The majority of participants (90.9%) had ANCAs targeting the myeloperoxidase protein, one of the two most common targets of AAV-driving ANCAs.
Nearly two-thirds (65.7%) had hematuria — blood in urine — and this condition was significantly more common in those with pauci-immune GN than those with other kidney diseases (72.3% vs. 47.9%). Proteinuria — excess protein in urine — was significantly less common in the pauci-immune GN group than in the group with other kidney diseases (40.5% vs. 54.8%).
People with pauci-immune GN also had significantly more platelets (335 thousand per microliter vs. 249 thousand per microliter) and higher blood levels of CRP, a marker of inflammation in the body, than those with other kidney diseases (8.38 mg/dL vs. 0.74 mg/dL).
The pauci-immune GN group also exhibited significantly worse kidney function, as reflected by a lower estimated glomerular filtration rate (eGFR), a measure of the kidneys’ ability to filter blood.
Blood in urine, lung involvement strong predictors of pauci-immune GN
Regarding manifestations outside the kidneys, 59% of participants had general symptoms, including fever or weight loss. These symptoms were significantly more common in those with pauci-immune GN (65.1% vs. 42.5%). Lung involvement was also significantly more common in the pauci-immune GN group (55.4% vs. 23.3%), as was nervous system involvement (22.6% vs. 11%).
Statistical models showed that the presence of hematuria and lung involvement were each significantly associated with about a four times higher chance of having pauci-immune GN.
High platelet counts and elevated CRP levels were weaker predictors, being significantly linked to a 1% and a 14% higher chance, respectively.
These findings underscore the critical role of kidney biopsy in distinguishing AAV from other glomerular diseases in ANCA-positive individuals, highlighting the need for a careful assessment of underlying autoimmune conditions and medication history to guide accurate diagnosis and management.
In turn, a higher eGFR, indicating better kidney function, was significantly linked to a 3% lower likelihood of pauci-immune GN, and the presence of proteinuria, in the absence of hematuria, was associated with a 78% lower chance.
“These findings underscore the importance of integrating clinical biomarkers in diagnosing patients with positive ANCA results,” the researchers wrote. “Our study intentionally included ANCA-positive patients with potential [diseases other than AAV] to better understand how such factors may influence both ANCA status and [kidney disease].”
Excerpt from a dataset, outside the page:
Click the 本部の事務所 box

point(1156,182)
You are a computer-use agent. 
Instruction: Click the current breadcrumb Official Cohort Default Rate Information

A total of 12 people were diagnosed with lupus nephritis, while two were thought to have kidney inflammation due to exposure to rifampin, an antibiotic that can cause ANCA-positive blood vessel inflammation.
“These findings underscore the critical role of kidney biopsy in distinguishing AAV from other glomerular diseases in ANCA-positive individuals, highlighting the need for a careful assessment of underlying autoimmune conditions and medication history to guide accurate diagnosis and management,” the team concluded.